Five questions with IR Magazine Awards judge Abigail Herron
Can you give us a few words on your background?
I started off in politics, moving through corporate law. Before joining Aviva Investors, I headed up corporate governance at the Co-operative Asset Management, leading on executive pay, corporate responsibility and sustainability and ensuring a cutting-edge approach to ESG integration across all asset classes. I have a special interest in reputational risk.
What is your role at Aviva Investors?
I spend my days talking to the companies we invest in on the full spectrum of ESG topics – from antibiotic resistance to zero-hour contracts. I complement this with public policy advocacy at a UK, EU, OECD and UN level on a spectrum of issues from sustainable development goals through to green bonds. I’m also heavily involved in business development.
What tips would you give European companies when it comes to ESG communications?
The biggest oversight we see is the mistake of thinking reporting equals investor relations. Reporting and disclosure is a foundation activity. IR teams from mature, multinational corporations must be able to talk a degree of ESG.
We see great benefits when the IR team is well connected to the company secretary, not just around proxy voting and AGM season, although it’s not always a given. Investors communicate on ESG matters with both the board and management and may use multiple channels into the business to make their views clear. If IR and the corporate secretary aren’t talking, IR is missing a vital piece of the institutional investor picture. Increasingly, governance engagement and research is on ESG, not just governance and remuneration. IR must connect the dots to ensure it has the whole picture of the market.
What will you be looking for when judging an annual report?
In general, the following is what we look for and, while most of the points seem obvious, it’s amazing how few companies manage to achieve them.
- Identify the ESG issues you feel are material to the company: they have the potential to meaningfully affect its operations, financial health or perception by critical stakeholders. Be prepared to ditch issues that don’t meet this test; less is more. Justify your choices and relate them to the health of the business as a whole.
- Focus on opportunities as well as risks, where they exist. Focus on the strategic as well as the managerial aspect – for example, you may have products that address upcoming regulations ahead of competitors.
- Integrate your reporting of ESG issues into the main narrative text in the annual report and accounts. A simple example might be a power company reporting its emissions intensity alongside Ebitda or a miner citing its lost-time injury-frequency rate and fatality rates alongside production volumes.
- Create relevant KPIs to track your key impacts and, once you have acceptable baseline data, establish targets that are stretching but achievable.
- Integrate these targets into the executive annual bonus scheme, at least at a meaningful percentage (not less than 10 percent) and below board level where there is functional responsibility.

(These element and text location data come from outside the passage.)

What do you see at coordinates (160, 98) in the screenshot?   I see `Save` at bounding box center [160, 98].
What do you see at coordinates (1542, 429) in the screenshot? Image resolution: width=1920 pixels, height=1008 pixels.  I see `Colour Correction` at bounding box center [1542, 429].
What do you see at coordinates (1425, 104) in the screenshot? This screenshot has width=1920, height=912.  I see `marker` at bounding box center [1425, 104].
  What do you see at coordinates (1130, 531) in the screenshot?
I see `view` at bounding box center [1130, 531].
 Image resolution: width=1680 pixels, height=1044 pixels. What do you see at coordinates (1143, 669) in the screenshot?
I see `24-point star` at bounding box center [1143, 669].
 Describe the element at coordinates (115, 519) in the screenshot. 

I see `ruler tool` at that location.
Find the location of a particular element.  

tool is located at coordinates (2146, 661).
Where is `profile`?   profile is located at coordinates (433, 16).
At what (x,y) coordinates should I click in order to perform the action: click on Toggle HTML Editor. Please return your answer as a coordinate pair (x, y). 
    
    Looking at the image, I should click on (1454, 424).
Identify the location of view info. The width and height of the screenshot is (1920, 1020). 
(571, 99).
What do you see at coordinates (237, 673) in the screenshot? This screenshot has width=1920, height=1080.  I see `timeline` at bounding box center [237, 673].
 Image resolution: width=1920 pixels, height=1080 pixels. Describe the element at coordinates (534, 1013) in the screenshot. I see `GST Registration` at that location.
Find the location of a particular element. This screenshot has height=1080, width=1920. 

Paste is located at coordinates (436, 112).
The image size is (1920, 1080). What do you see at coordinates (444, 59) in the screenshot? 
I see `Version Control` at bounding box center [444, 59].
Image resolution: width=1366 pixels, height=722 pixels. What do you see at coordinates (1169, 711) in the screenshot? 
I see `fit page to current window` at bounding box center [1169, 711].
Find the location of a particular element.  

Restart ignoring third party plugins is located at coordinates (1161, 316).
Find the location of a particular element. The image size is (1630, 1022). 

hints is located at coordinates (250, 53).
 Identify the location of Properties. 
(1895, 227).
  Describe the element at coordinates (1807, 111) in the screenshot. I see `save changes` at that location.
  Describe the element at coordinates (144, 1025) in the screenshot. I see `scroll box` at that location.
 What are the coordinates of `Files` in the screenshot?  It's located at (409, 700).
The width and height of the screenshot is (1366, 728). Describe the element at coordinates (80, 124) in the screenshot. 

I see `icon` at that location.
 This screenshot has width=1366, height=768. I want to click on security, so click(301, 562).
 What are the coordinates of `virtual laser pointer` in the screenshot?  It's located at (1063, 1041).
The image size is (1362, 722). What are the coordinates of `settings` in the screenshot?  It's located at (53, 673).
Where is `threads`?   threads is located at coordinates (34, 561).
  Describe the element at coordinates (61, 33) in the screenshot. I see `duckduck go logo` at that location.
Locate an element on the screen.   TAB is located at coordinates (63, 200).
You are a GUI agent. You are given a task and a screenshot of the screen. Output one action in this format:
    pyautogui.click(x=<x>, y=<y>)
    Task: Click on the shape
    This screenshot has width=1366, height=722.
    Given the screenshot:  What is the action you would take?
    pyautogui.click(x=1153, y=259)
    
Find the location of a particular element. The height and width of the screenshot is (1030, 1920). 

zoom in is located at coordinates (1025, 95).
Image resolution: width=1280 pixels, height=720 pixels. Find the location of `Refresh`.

Consider extending longer-term goals into long-term incentive schemes.
- Report on your progress against targets as time goes by (design KPIs so that they should be stuck with for five years, minimum), explaining notable changes – both positive and negative – in performance and justifying rebasing where these become absolutely necessary.
- Seek independent verification of any data that might be considered material.
- No platitudinous policy statements, woolly feel-good narrative or otherwise self-congratulatory assertions that can’t be backed up by evidence.
- No pictures of smiling children, especially in poor countries, or a pair of hands holding a sprouting shrub. You get the idea.
What do you believe makes a successful investor event?
A successful investor event brings the company’s story to life for the investor. IR should own all investor engagement, including ESG. If a company says sustainability is integrated into strategy, IR shouldn’t have a problem doing so. IR can and should use the corporate responsibility department as experts to help shape meetings and also talk to brokers and advisers that help other companies shape these types of meetings – lots of companies are doing them.
The meeting content and speakers must have a clear link to current business strategy and performance and shouldn’t feel like a sustainability or governance bubble.
Focus for an event can make more sense than trying to cover everything. Make sure to link it to the current IR and business narrative – don’t have a meeting on one issue when investors will be focused on another (for example, holding a meeting on water strategy when the company is dealing with bribery allegations). Bring business experts in, as investors can talk to IR anytime they want to. This shows a degree of maturity and confidence that the company is comfortable putting experts in front of investors.
Site visits are becoming increasingly popular. I’ve visited sites as diverse as a palm oil plantation and a carpet factory and always come away with a richer understanding of the company and the risks and opportunities it faces.